### TO DO
Set down exactly the lines of the records from the top to the line containing "has width=891, height=445."; include both.

Stored items from a collection:
◆ ◆ ◆

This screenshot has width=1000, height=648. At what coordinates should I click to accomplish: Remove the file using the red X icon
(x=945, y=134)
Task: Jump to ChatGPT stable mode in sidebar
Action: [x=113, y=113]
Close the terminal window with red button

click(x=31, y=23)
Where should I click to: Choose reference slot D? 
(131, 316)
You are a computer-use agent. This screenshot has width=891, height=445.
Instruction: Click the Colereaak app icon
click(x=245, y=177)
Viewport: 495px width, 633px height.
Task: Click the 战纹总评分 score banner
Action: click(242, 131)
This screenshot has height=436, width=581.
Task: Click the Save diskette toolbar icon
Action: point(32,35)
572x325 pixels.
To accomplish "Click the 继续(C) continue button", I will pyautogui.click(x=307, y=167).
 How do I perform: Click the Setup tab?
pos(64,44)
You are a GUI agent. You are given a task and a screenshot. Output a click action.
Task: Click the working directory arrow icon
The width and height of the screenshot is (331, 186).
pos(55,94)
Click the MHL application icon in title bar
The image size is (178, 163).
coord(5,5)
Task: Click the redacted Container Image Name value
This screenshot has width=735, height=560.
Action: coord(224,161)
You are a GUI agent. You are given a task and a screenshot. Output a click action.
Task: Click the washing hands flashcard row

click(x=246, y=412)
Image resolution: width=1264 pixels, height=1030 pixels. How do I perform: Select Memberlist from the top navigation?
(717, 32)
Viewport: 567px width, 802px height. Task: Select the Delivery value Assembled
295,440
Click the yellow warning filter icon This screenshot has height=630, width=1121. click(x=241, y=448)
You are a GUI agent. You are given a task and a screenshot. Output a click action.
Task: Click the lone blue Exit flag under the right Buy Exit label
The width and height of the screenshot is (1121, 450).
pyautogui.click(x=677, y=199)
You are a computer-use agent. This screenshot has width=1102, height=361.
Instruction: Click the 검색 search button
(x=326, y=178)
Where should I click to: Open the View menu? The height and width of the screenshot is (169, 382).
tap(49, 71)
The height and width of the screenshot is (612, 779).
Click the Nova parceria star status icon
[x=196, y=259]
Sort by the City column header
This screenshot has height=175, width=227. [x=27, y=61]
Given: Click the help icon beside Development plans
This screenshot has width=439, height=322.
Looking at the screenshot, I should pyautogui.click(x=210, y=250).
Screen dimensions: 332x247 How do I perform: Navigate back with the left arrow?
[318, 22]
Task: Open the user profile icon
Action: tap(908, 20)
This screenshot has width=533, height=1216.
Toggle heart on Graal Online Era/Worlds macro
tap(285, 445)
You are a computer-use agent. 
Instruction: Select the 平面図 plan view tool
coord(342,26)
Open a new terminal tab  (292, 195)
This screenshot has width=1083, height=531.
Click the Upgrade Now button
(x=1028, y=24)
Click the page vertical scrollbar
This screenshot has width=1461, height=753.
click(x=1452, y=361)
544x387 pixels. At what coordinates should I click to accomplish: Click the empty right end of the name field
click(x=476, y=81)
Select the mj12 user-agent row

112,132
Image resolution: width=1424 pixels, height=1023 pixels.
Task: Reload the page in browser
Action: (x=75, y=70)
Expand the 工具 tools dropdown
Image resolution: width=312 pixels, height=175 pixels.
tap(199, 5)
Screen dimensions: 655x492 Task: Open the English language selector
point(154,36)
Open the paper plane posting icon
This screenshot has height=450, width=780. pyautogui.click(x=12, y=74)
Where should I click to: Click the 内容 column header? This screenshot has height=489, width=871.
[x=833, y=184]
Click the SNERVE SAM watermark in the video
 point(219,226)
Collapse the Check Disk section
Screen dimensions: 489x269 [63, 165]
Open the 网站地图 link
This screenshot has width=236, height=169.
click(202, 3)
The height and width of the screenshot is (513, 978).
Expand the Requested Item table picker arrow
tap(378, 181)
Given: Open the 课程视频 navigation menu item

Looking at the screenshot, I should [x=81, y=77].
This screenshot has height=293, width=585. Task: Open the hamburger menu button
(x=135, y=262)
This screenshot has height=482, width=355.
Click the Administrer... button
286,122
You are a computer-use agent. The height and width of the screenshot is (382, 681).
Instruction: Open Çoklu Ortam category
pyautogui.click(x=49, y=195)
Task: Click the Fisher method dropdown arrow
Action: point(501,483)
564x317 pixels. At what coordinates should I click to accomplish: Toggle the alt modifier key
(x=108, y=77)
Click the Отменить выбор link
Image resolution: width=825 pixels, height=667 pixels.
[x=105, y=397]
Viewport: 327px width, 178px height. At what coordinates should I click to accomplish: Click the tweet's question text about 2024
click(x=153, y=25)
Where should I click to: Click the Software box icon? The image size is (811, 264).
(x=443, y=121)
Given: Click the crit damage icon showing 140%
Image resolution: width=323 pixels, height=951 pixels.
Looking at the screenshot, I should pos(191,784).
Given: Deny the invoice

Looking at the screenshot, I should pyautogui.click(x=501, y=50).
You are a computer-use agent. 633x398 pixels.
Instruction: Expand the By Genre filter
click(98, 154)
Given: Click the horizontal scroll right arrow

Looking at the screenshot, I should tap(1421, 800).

◆ ◆ ◆

### TASK SOLUTION
This screenshot has width=1000, height=648. At what coordinates should I click to accomplish: Remove the file using the red X icon
(x=945, y=134)
Task: Jump to ChatGPT stable mode in sidebar
Action: [x=113, y=113]
Close the terminal window with red button

click(x=31, y=23)
Where should I click to: Choose reference slot D? 
(131, 316)
You are a computer-use agent. This screenshot has width=891, height=445.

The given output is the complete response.